Reflection and Outlook: The Paradox and Evolution of Centralized Exchanges

  1. The Positive Impact of Exchange Failures
    Although past exchange crises have caused short-term pain, they have driven the industry toward healthier development:

    • Mt. Gox (2014) → Spurred the adoption of multi-signature wallets and cold storage standards.
    • FTX (2022) → Accelerated the implementation of 100% reserve proofs and on-chain asset transparency.
    • Bybit (2025) → Pushed exchanges to rapidly upgrade security protocols, including stricter multi-factor authentication, end-to-end transaction verification, and isolated signature infrastructure. Third-party services (such as Safe{Wallet}) now face more rigorous audits, with supply chain security becoming a focal point.
  2. Core Themes for the Next Decade

    • Technological Integration: Exchanges are integrating DEX liquidity (for example, JuCoin plans to launch a cross-chain DEX) to balance efficiency with decentralization.
    • Regulatory Cooperation: As the FATF “Travel Rule” takes effect, exchanges like JuCoin are adapting through their “Global Hub Program” to meet local compliance requirements.
    • Ecosystem Expansion: Hardware interfaces (such as the JuOne phone) and social features (like JuCoin Social) are reshaping user interaction scenarios.
  3. Re-defining Bitcoin’s Strategic Value
    As Bitcoin becomes a national reserve asset, it has proven its resilience as “digital gold”:

    • Censorship-Resistant Payments: During the Russia-Ukraine conflict, Bitcoin served as a cross-border donation channel, with daily on-chain transfers exceeding 100,000 transactions.
    • Asset Allocation Tool: Global sovereign funds and pension funds hold Bitcoin via platforms like Coinbase as a hedge against fiat depreciation.
    • Web3 Infrastructure: Exchanges are becoming gateways for the metaverse and NFT ecosystems, reshaping the issuance logic of digital assets.
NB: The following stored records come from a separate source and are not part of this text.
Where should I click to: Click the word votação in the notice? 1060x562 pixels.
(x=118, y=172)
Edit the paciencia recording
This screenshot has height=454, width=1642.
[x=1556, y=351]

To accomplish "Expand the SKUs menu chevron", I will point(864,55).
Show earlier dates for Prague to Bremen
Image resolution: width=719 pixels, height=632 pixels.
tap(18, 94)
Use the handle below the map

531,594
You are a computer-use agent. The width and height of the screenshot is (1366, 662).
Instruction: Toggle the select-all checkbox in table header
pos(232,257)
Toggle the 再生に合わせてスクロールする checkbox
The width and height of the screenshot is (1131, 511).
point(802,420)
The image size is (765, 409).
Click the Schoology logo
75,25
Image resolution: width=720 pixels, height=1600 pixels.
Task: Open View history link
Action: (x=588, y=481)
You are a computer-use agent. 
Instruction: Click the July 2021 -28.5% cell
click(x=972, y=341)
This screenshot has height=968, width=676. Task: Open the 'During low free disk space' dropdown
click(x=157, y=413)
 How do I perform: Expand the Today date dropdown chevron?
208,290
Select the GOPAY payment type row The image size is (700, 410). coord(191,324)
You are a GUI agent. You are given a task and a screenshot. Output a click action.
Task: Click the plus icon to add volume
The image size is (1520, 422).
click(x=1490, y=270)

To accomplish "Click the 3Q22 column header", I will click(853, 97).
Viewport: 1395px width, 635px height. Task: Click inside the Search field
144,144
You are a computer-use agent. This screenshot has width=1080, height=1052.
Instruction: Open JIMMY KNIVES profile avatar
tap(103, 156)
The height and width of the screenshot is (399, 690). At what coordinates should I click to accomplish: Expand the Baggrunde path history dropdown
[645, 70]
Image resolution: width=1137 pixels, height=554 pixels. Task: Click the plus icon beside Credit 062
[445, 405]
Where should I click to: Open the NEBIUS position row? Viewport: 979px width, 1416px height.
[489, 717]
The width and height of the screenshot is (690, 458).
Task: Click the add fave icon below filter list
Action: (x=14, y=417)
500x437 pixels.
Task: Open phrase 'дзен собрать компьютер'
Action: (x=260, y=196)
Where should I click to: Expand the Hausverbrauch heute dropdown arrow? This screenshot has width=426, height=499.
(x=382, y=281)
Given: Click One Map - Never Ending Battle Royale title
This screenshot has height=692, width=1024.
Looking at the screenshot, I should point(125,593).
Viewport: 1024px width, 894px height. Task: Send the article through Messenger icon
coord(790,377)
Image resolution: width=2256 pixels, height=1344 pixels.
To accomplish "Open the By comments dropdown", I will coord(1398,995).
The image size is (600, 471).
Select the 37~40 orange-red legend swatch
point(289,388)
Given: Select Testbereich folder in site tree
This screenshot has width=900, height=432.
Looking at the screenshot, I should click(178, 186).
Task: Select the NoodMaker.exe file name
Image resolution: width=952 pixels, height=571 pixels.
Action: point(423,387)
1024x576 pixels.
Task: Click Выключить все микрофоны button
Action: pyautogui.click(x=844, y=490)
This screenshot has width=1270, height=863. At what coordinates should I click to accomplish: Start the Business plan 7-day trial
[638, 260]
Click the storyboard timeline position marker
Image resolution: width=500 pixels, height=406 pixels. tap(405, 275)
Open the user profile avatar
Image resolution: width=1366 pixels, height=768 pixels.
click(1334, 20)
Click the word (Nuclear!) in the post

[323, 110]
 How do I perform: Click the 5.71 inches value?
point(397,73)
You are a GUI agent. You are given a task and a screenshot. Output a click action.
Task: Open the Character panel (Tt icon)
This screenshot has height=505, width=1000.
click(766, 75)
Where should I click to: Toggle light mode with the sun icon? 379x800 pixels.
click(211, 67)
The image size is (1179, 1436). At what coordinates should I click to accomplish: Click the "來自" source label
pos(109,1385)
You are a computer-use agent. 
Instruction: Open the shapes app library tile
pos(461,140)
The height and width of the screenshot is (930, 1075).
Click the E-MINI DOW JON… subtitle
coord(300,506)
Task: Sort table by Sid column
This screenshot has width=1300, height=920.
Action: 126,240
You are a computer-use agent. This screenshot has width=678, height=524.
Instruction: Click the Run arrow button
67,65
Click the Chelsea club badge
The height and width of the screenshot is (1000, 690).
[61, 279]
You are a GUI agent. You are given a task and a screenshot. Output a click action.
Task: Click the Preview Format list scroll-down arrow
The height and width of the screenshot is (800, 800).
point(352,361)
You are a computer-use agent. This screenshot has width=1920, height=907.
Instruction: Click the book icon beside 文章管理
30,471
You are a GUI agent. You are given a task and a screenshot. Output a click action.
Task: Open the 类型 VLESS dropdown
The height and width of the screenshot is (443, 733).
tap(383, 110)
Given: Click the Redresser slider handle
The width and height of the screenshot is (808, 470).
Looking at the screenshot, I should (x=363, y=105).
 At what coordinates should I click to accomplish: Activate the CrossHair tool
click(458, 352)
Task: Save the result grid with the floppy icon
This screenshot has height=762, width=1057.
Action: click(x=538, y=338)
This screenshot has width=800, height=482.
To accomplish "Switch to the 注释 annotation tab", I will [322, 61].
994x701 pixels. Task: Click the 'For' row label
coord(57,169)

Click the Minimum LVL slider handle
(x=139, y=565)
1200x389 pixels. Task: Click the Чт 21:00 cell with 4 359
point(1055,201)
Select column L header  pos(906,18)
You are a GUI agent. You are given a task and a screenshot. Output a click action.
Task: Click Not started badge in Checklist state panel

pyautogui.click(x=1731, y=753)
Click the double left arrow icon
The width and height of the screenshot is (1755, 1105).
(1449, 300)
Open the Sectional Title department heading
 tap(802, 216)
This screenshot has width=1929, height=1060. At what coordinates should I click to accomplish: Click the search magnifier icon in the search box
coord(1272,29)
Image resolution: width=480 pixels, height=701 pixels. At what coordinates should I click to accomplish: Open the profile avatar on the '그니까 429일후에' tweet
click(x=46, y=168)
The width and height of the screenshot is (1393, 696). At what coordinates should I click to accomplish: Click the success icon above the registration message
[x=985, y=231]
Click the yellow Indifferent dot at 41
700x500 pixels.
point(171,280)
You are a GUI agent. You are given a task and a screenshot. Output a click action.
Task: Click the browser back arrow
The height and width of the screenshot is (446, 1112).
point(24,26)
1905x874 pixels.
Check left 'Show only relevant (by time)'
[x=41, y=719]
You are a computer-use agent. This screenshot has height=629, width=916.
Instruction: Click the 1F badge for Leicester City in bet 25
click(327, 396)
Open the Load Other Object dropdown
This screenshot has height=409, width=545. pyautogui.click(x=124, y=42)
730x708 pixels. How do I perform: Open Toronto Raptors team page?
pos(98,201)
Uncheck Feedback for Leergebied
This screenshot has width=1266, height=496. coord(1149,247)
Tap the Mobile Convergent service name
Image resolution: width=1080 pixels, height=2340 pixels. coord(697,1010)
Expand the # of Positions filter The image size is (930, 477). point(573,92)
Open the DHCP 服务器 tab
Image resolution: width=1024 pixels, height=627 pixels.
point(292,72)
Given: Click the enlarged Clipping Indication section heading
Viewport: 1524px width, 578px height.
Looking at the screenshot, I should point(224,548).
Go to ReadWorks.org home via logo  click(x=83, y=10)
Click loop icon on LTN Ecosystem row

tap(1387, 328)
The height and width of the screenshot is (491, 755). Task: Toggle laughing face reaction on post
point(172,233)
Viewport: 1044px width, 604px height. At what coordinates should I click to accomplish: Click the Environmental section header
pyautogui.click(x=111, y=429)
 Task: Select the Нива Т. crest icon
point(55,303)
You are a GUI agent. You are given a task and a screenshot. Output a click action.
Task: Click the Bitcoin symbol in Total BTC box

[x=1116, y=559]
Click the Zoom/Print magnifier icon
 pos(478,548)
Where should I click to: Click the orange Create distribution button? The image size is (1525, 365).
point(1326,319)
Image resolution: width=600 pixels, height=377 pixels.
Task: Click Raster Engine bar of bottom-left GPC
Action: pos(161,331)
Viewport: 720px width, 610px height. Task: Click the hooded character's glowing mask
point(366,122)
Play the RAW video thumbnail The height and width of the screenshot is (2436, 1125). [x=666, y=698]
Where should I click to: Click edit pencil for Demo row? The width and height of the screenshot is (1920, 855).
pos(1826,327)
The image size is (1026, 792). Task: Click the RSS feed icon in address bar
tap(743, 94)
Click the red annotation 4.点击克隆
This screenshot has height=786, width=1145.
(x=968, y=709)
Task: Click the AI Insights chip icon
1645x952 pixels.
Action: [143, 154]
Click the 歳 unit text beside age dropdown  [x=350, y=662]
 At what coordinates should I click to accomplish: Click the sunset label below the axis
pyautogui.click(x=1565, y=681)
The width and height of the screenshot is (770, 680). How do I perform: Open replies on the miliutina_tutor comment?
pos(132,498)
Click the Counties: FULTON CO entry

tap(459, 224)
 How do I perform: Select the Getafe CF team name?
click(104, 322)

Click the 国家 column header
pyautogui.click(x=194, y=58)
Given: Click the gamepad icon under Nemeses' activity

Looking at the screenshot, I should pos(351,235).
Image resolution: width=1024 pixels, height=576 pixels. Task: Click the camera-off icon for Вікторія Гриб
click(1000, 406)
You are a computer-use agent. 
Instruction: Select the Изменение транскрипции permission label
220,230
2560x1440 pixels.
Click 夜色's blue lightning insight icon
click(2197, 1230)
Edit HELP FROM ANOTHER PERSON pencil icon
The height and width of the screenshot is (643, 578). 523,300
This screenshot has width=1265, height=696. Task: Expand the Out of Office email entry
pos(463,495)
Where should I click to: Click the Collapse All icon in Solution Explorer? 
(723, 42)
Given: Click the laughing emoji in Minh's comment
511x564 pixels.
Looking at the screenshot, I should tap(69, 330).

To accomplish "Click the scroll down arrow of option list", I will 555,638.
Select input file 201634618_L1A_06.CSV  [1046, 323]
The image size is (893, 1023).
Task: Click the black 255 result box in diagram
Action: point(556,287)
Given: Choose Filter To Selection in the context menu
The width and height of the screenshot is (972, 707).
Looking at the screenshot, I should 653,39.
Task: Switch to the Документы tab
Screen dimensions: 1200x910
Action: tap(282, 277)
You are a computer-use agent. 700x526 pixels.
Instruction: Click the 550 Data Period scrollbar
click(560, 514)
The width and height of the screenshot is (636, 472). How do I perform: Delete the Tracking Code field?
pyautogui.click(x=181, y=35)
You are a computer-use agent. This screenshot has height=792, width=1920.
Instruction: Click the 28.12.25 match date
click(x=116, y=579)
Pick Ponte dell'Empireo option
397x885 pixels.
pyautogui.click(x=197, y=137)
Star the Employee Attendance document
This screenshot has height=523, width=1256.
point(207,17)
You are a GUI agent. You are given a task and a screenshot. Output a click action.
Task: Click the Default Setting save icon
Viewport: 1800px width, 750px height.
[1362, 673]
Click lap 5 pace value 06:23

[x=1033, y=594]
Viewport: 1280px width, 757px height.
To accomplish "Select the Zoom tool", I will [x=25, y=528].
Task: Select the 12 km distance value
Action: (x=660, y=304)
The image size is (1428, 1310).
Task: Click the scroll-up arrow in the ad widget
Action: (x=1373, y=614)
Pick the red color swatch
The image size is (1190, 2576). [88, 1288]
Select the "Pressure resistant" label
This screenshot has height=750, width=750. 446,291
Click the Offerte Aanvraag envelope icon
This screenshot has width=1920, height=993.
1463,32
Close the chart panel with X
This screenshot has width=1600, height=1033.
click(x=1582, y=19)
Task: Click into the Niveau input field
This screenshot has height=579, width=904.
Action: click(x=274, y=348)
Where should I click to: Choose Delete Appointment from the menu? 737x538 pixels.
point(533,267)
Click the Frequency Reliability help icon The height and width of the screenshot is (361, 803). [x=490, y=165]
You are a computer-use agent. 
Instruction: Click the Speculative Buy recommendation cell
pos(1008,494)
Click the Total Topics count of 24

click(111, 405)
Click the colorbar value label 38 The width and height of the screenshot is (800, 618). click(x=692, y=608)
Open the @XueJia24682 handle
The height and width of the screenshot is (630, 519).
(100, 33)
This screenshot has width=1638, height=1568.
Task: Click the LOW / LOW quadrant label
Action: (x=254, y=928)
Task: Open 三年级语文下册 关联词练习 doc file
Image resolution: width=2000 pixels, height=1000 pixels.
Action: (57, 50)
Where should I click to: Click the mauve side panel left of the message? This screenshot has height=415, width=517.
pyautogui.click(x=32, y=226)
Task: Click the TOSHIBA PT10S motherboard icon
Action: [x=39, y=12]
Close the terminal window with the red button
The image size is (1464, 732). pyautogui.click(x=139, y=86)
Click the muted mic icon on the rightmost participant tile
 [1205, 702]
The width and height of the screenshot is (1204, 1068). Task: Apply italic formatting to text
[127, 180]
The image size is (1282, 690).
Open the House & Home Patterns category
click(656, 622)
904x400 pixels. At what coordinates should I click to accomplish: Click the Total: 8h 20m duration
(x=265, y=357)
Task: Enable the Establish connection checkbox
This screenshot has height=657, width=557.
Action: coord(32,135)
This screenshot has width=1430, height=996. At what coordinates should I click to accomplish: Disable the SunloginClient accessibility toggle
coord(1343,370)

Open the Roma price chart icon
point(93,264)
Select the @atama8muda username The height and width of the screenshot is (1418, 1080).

The Final Stage of the Asymmetric Revolution

Bitcoin’s rise is a history of “the margins breaking through the center”: from dark web transactions to becoming legal tender in El Salvador, from the ruins of Mt. Gox to Coinbase’s public listing, centralized exchanges have always played the role of a “necessary evil” — introducing risk while accelerating adoption; they have been criticized repeatedly, yet evolved amid crises. If Bitcoin is truly incorporated as a national strategic reserve, it may well exemplify its “antifragility”: a protocol born from technological experimentation that could ultimately become the cornerstone for reshaping the global monetary order. Meanwhile, exchanges will continue to play the role of “paradoxical catalysts” in this revolution — both as dismantlers of the old system and as builders of a new order.